• Source extract:
* * * * * * *

I think the 20% distinction is important – but gets more emphasis than it deserves.  We have prior posts talking about clonal evolution and this is a topic that is very important to understand (also covered in my "watch and wait" post.  If you have a small percentage of 17p deleted cells and you get chemotherapy that damages DNA – requiring p53 to transmit death signals – guess which cells are going to survive.  We know that one out of five patients will have a high risk molecular abnormality at relapse (11q/17p).  If we look hard enough we can see that it was often there to begin with – but below our typical levels of detection.  By giving therapy that removes the more sensitive cells, the resistant ones remain.  On the other hand, if you have a large number of 17p deleted cells, you are less likely to respond to chemotherapy in the first place.

The question becomes, what to do clinically when a patient has a 17p deletion.  There are not a lot of standard regimens that are particularly active when a patient has a high load of 17p deleted cells.  FCR and BR are not very effective.  Indeed, perhaps the most important clinical trial in this population right now is the frontline study of idelalisib in combination with rituximab.  It is available here and here (can be opened at any of these locations)

Campath (an antibody that does not damage DNA) can work well, but does not clear bulky lymph nodes which are common with 17p deletion.  High dose steroids can shift cells into the circulation where they can be removed by campath.  Rituxan also does not damage DNA both rituxan and campath combine well with high doses of steroids.

* * * * * * *

• Supplied data:
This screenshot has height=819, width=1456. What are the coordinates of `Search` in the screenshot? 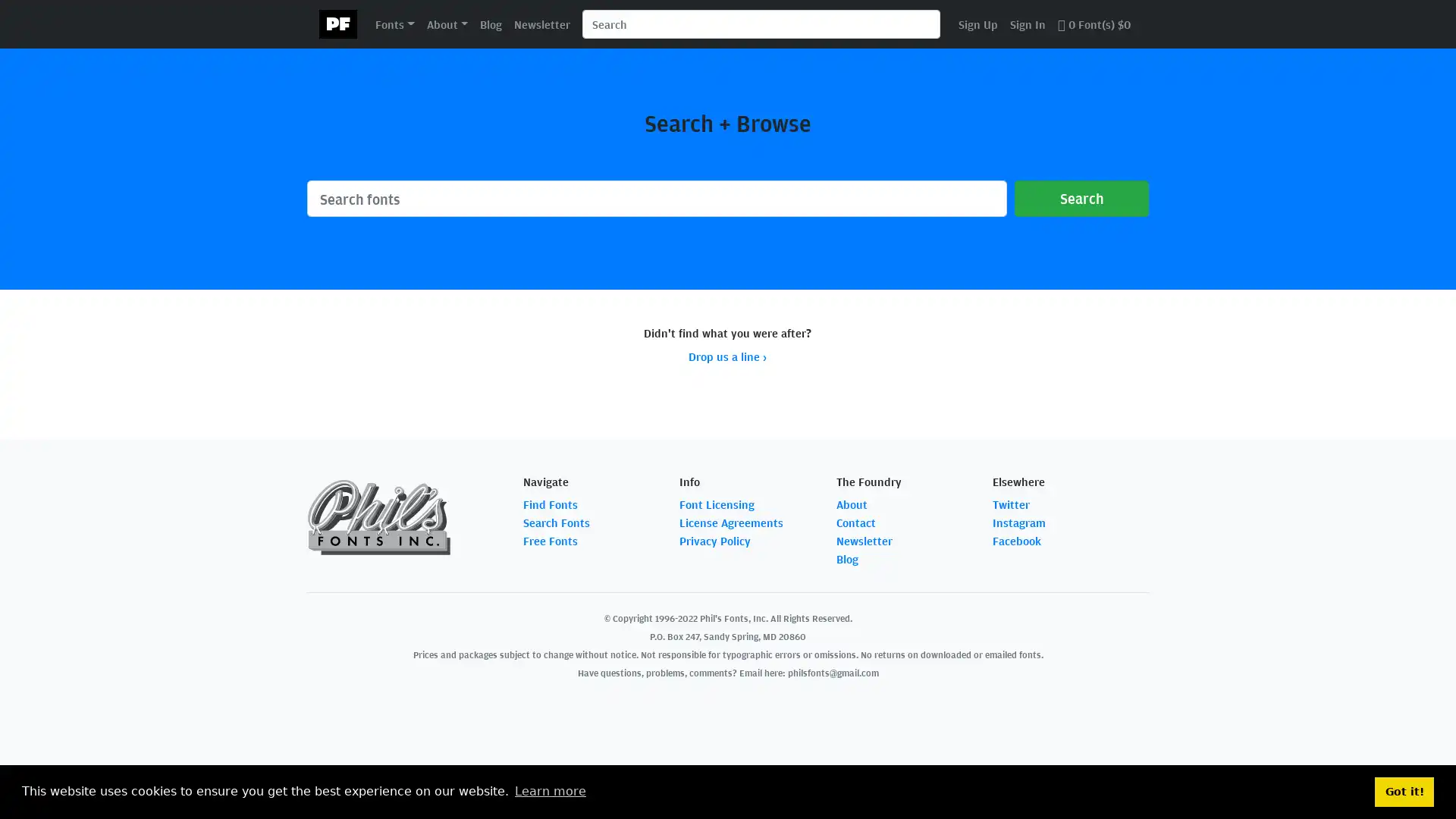 It's located at (1080, 198).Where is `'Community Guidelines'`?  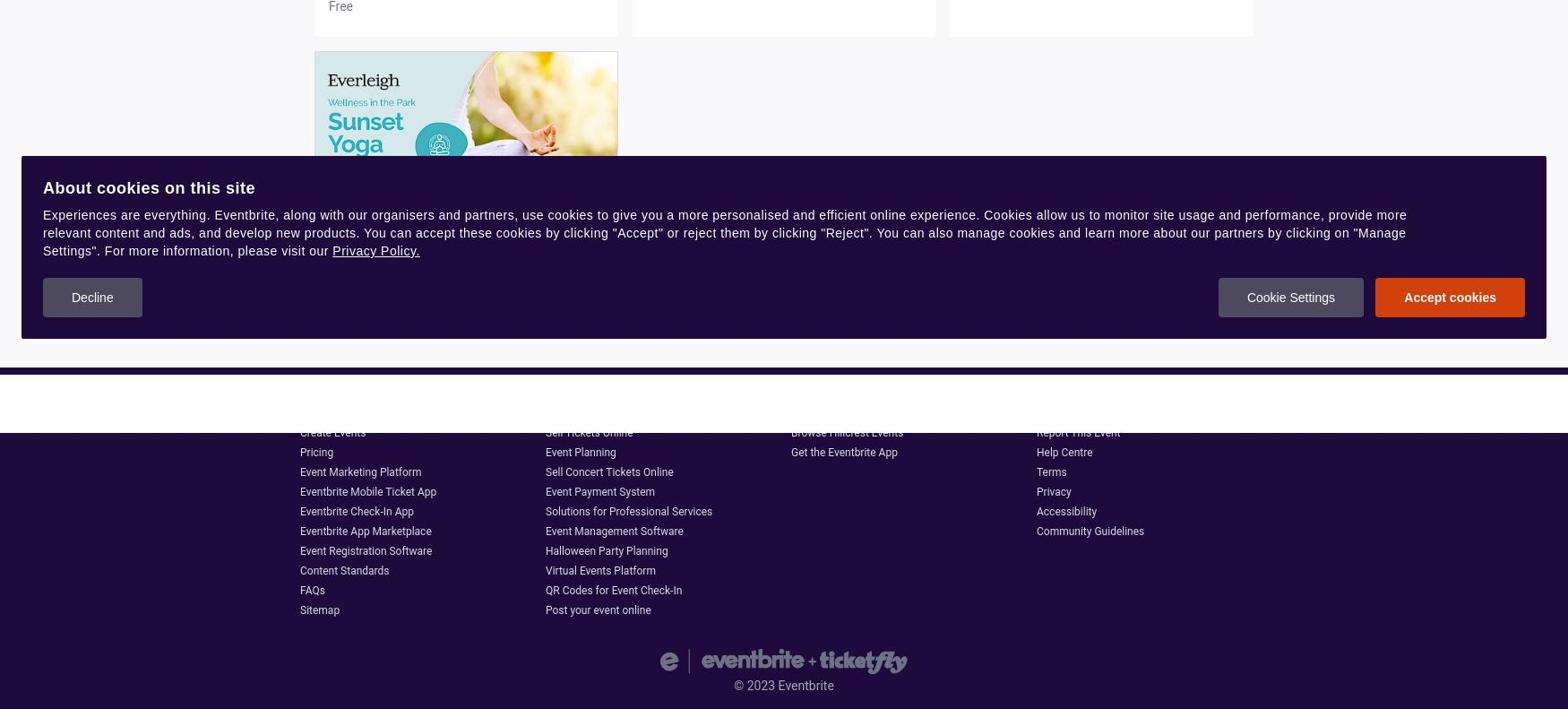 'Community Guidelines' is located at coordinates (1090, 531).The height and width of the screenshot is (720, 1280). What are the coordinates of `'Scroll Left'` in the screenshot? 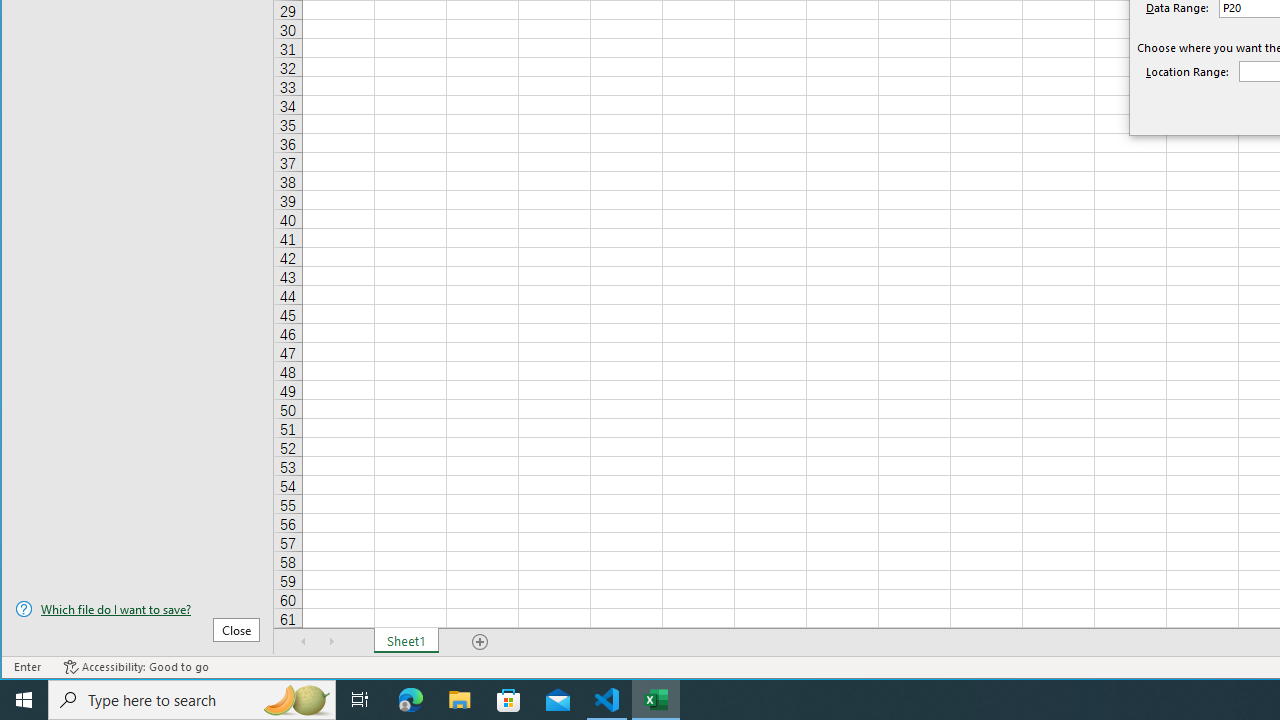 It's located at (303, 641).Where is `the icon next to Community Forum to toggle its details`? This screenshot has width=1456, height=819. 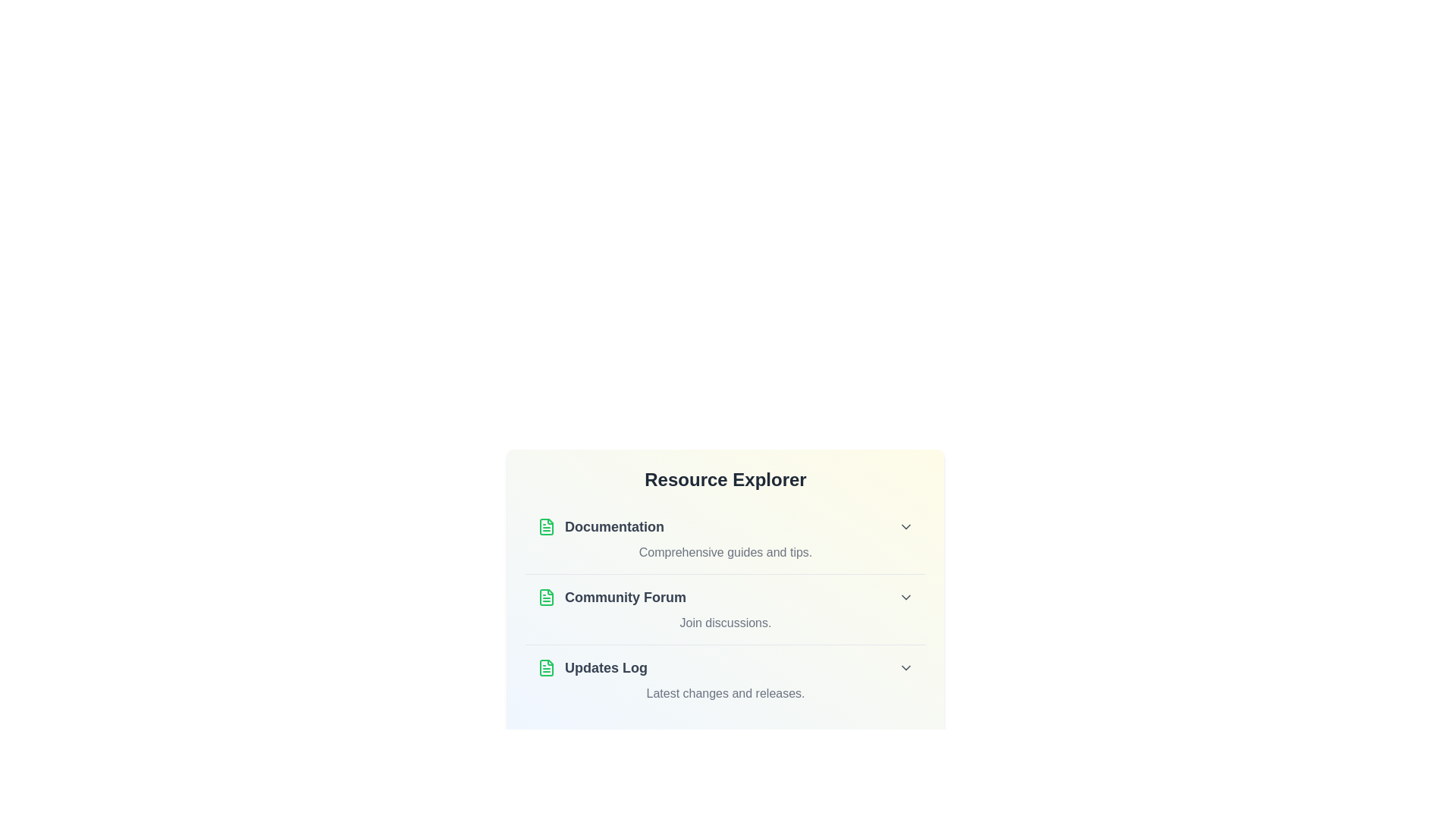 the icon next to Community Forum to toggle its details is located at coordinates (546, 596).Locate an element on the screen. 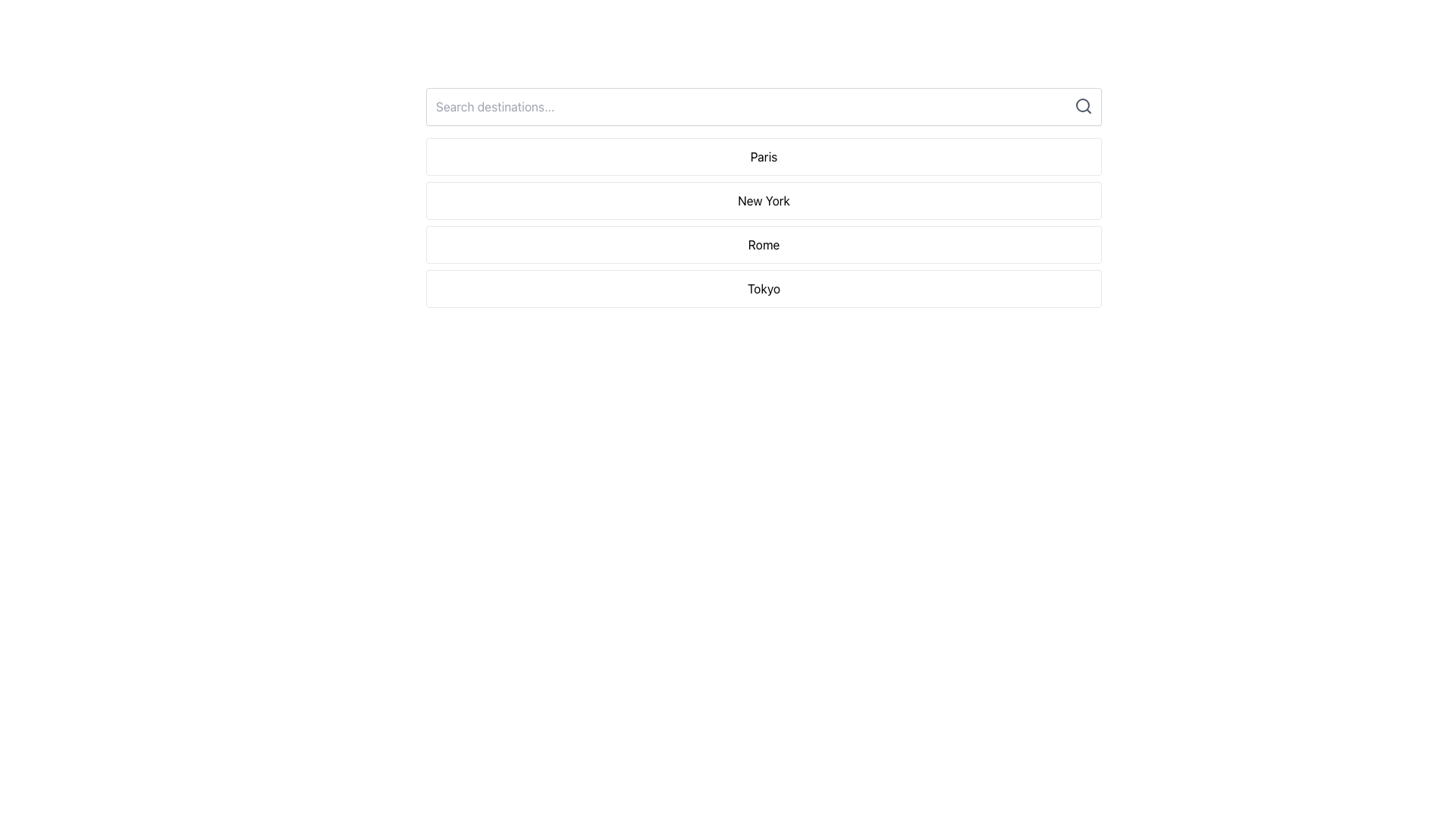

* * * * * * *

Please go on with the 17p deletion treatment passage above, not the material, starting right after "both rituxan and campath combine well with high doses of steroids."

The new drugs CAL-101 (aka GS 1101), ibrutinib (aka PCI-32765), and ABT-199 (AKA GDC-0199) appear in preliminary reports to be quite active in 17p deleted CLL.  Multiple clinical trials are available for those drugs.  For untreated CLL with 17P, I think it is worth trying to get into this study

I have a particularly memorable patient who presented to my clinic with bad stage IV 17p deleted disease.  He had bulky nodes, WBC count of 200, platelets of 20k and hemoglobin of 8.  His FISH showed 100% 17p deleted.  Two cycles of FCR did nothing except get him transfused every few days.  I switched him to campath with rituximab and got his marrow into better shape but he still had bulky nodes.  He was young enough for transplant, but not eligible because he still had bulky nodes.  I sequentially gave him R-ESHAP, bendamustine rituxan, revlimid rituxan, ofatumumab all without much benefit.  I started him on CAL-101 and his disease melted away.  His disease control lasted nearly two years.

When a patient is young enough, they should definitely consider a stem cell transplant for 17p deleted disease.  The challenge though is that CLL more commonly affects patients too old for transplant.  The engineered T cells hold some promise for being active in this setting.

I also have a lower threshold for starting treatment in previously untreated CLL with 17p deletion (see "when to treat CLL").  Since those cells are likely to be resistant, I don’t see value in getting too far behind before getting started.   When I start, I might avoid FCR though some would argue it is still the right choice (NCCN lists this as first choice but I do not agree).  In Europe, you would typically get steroids with campath and I tend to think that is the right option.  Unfortunately, not enough sound data to tell us one regimen is better than another in this situation.  If a patient has access to ibrutinib in this setting that may be preferable.

Finally – one more biologic consideration.  Richter’s transformation is the name given to CLL that changes behavior and becomes a lot more aggressive – a different entity we call diffuse large B cell lymphoma.  It appears that p53 abnormalities are one of several key steps to getting to Richters (the other possibly being abnormalities in Myc or a protein that turns on Myc called NOTCH).  This is part of the reason Richter’s can be so difficult – it has intrinsic resistance to chemotherapy.

We are lucky to have a host of new drugs working through the system.  I will be very interested to see if drugs work out in this setting!